What is expected: Range to reproduce from the entries below: the line with "BRIDE (58, 107)", the line with "[LimnosNea.gr - ΡάδιοΆλφα] (24, 106)", and every line in between. Give them exactly and give nothing else.
※
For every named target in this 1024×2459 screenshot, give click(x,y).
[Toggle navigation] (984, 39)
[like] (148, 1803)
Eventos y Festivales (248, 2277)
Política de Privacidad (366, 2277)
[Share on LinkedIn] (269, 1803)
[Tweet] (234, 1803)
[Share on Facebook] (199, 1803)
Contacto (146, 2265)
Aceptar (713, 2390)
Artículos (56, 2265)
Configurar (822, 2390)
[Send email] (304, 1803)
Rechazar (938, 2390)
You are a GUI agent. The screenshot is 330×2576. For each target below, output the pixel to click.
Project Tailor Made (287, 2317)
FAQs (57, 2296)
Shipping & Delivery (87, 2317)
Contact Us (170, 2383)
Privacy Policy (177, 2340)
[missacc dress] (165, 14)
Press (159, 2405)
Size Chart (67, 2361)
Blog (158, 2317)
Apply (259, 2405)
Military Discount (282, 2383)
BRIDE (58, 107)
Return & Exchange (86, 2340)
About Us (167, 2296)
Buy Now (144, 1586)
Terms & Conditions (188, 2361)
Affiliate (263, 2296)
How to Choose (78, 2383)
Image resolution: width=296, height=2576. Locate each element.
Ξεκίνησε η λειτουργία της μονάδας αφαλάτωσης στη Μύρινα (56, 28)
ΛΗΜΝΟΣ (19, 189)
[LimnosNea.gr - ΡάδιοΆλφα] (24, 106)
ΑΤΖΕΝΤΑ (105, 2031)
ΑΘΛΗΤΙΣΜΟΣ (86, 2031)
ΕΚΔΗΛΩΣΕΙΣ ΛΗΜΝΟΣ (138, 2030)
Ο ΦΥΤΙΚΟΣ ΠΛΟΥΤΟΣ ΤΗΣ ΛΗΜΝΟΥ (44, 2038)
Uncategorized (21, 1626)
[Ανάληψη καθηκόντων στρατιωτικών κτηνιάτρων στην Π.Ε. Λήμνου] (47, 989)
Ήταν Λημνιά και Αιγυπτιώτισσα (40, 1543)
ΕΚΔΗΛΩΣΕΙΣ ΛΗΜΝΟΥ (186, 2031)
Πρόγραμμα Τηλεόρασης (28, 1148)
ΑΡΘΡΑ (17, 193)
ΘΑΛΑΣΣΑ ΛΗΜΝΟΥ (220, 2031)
※
Exercise result:
BRIDE (58, 107)
Return & Exchange (86, 2340)
About Us (167, 2296)
Buy Now (144, 1586)
Terms & Conditions (188, 2361)
Affiliate (263, 2296)
How to Choose (78, 2383)
Image resolution: width=296, height=2576. Locate each element.
Ξεκίνησε η λειτουργία της μονάδας αφαλάτωσης στη Μύρινα (56, 28)
ΛΗΜΝΟΣ (19, 189)
[LimnosNea.gr - ΡάδιοΆλφα] (24, 106)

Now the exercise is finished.